About this exercise: Transcribe word for word each line from the one containing "Viewport: 656px width, 450px" to the final line of the data, both included. Skip the pictures.

**** Record extracts

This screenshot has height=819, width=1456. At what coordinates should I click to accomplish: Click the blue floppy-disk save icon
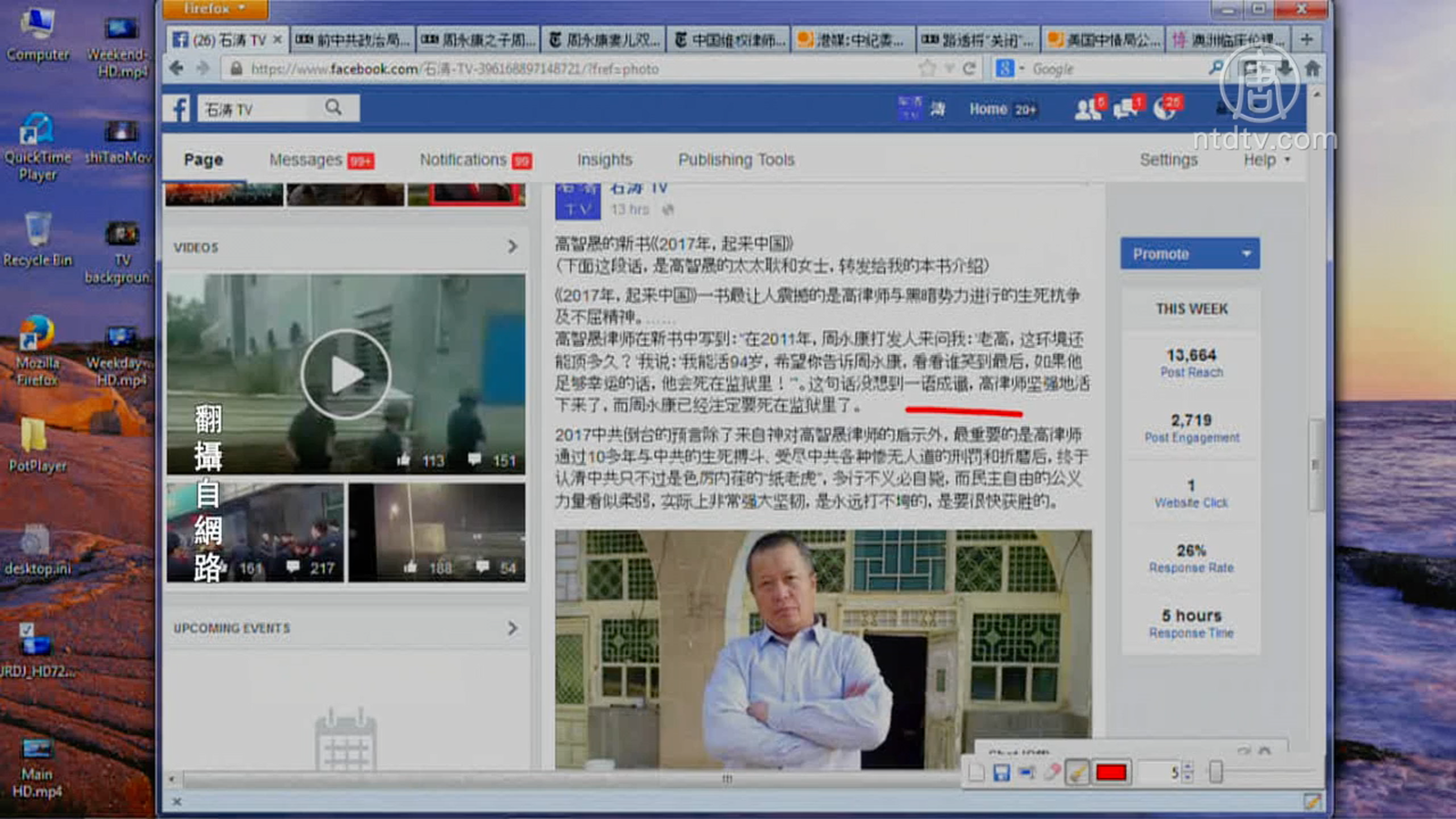pyautogui.click(x=1001, y=773)
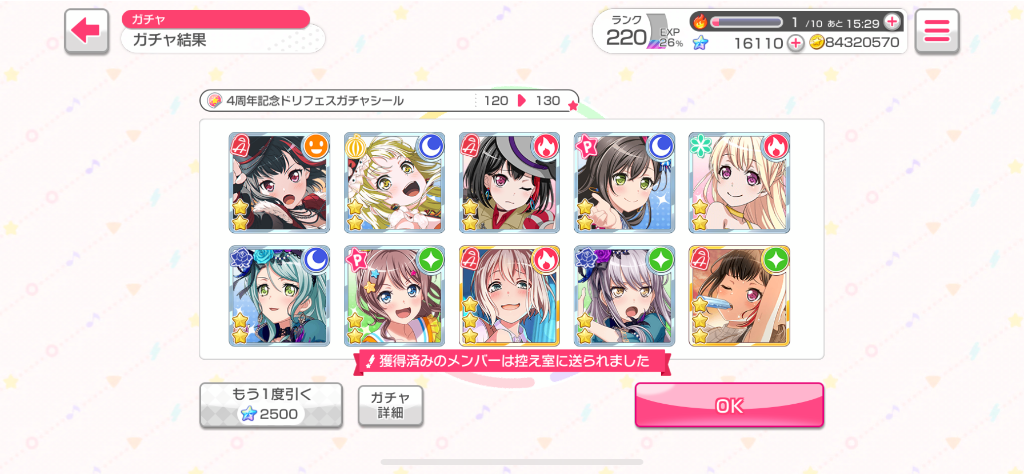Tap the plus icon next to 16110 stars
Viewport: 1024px width, 474px height.
795,43
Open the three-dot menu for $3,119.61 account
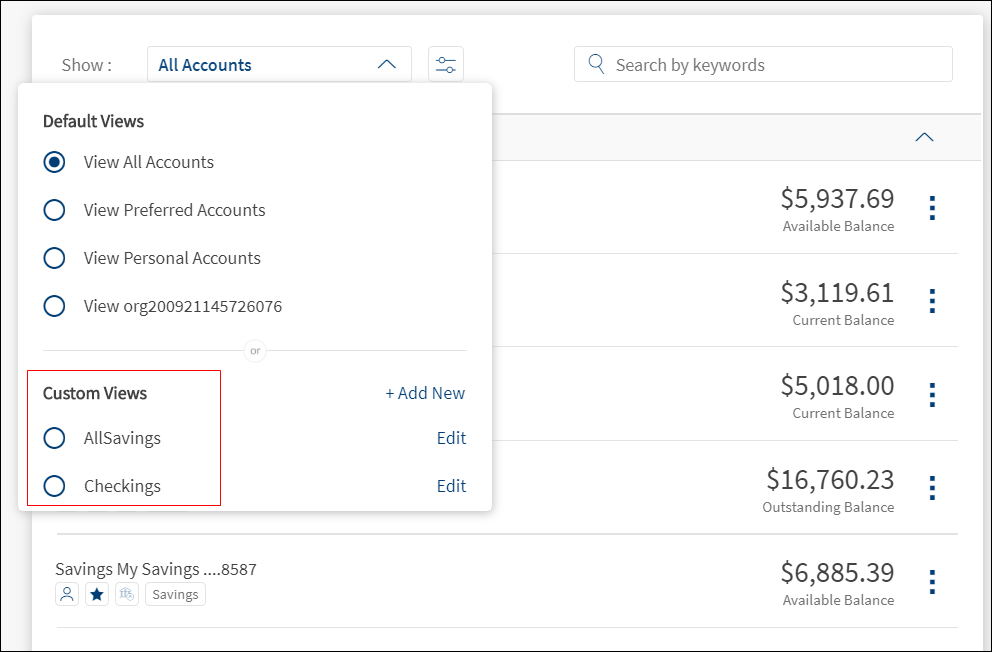Viewport: 992px width, 652px height. [x=932, y=301]
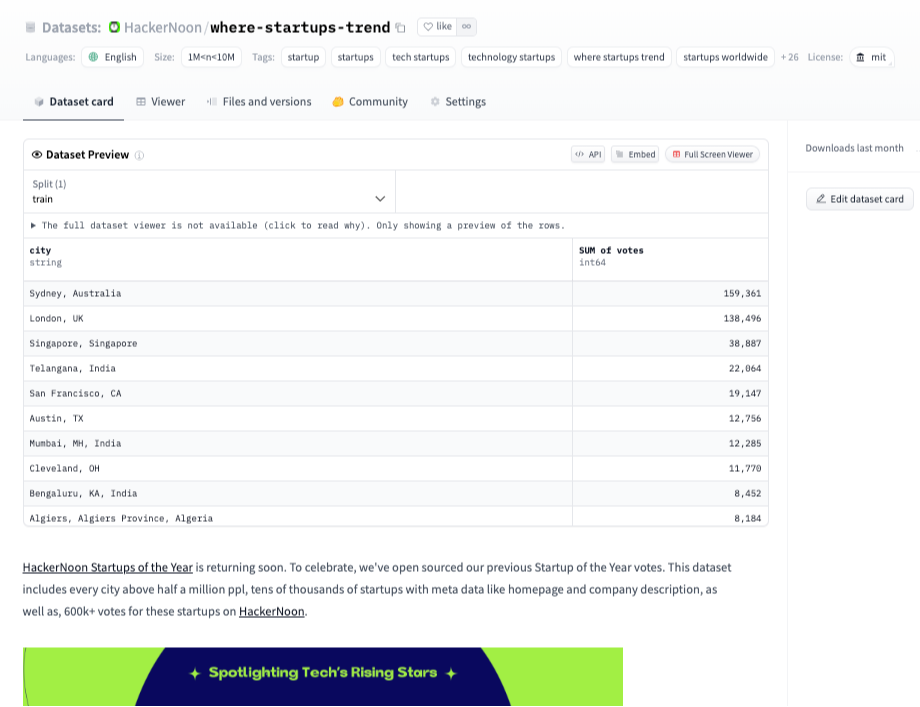Click the HackerNoon organization avatar
Viewport: 920px width, 707px height.
point(112,27)
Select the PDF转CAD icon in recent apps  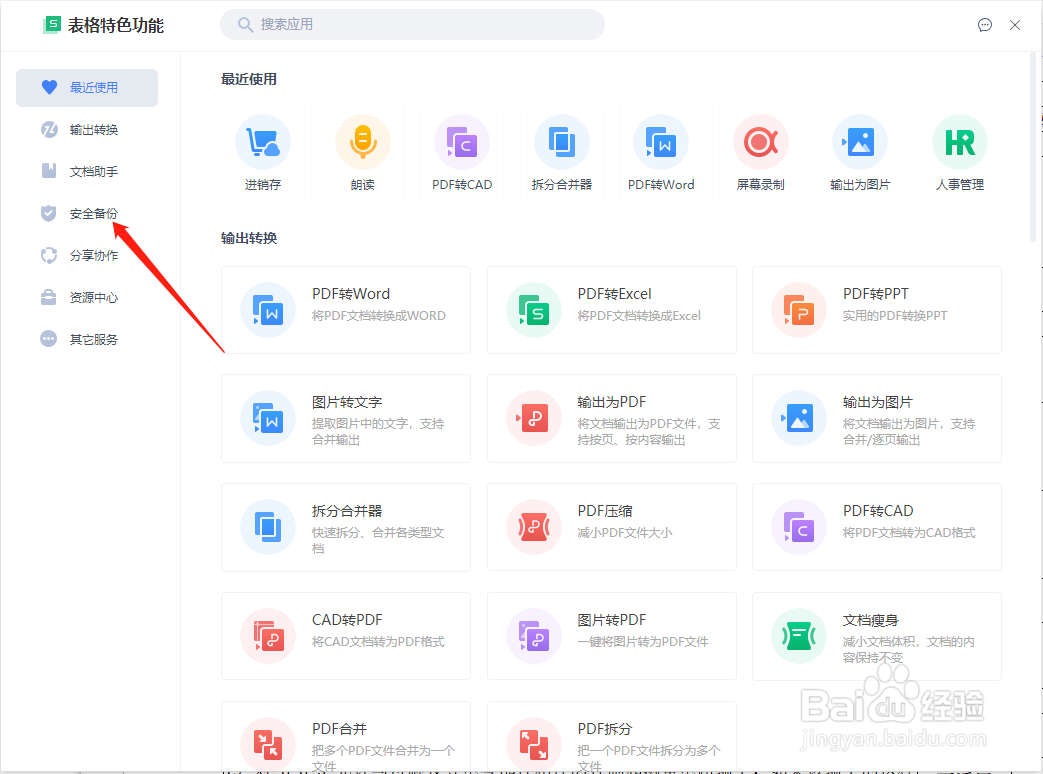click(x=462, y=141)
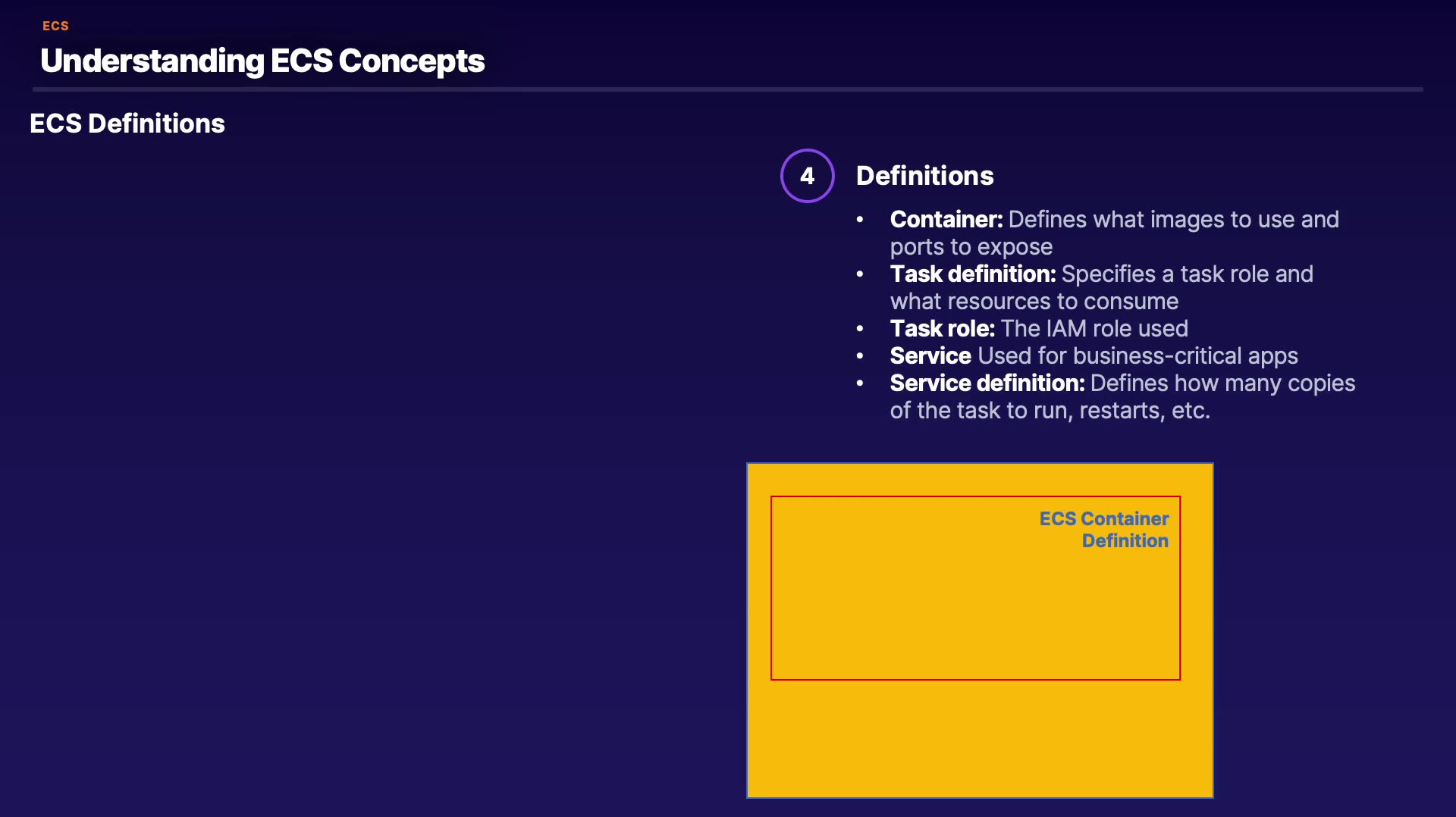Select the Understanding ECS Concepts title
The height and width of the screenshot is (817, 1456).
262,61
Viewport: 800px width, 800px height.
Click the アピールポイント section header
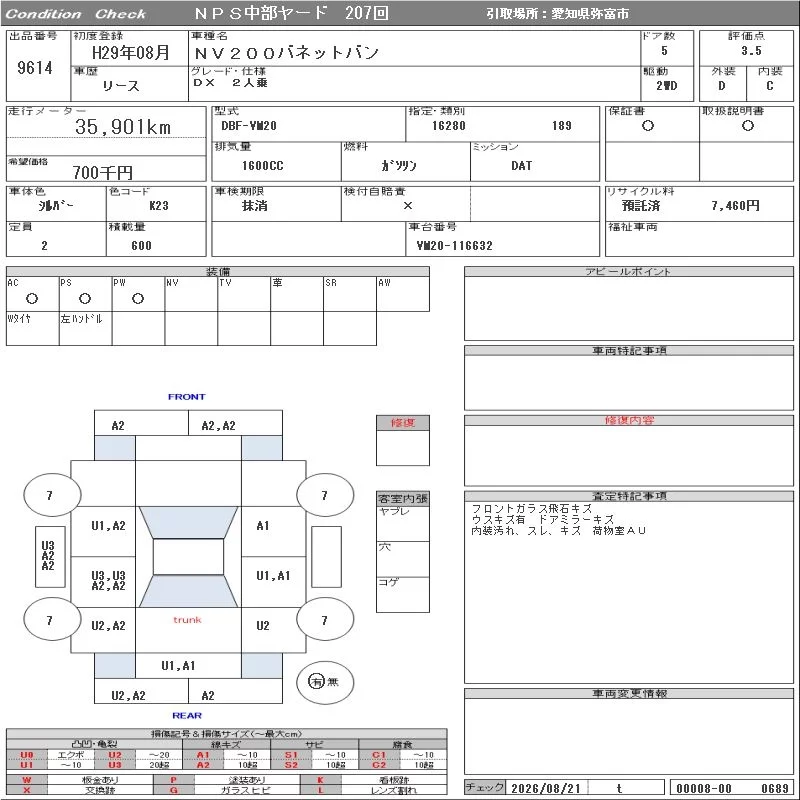629,271
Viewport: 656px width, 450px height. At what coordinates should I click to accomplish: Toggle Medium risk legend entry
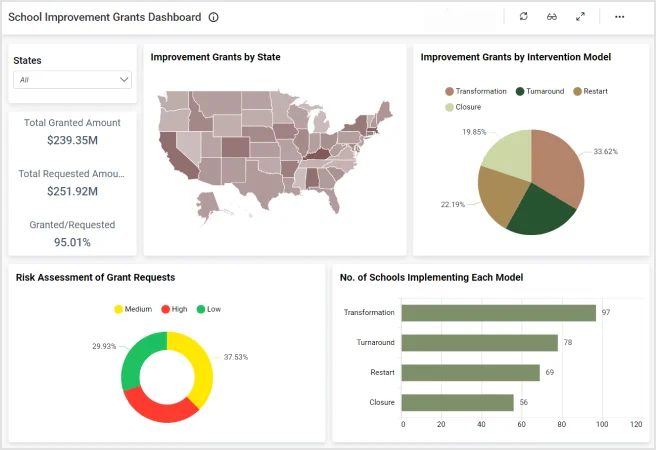pos(132,309)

********

Response box:
Viewport: 656px width, 450px height. At what coordinates should I click to accomplish: Toggle Medium risk legend entry
pos(132,309)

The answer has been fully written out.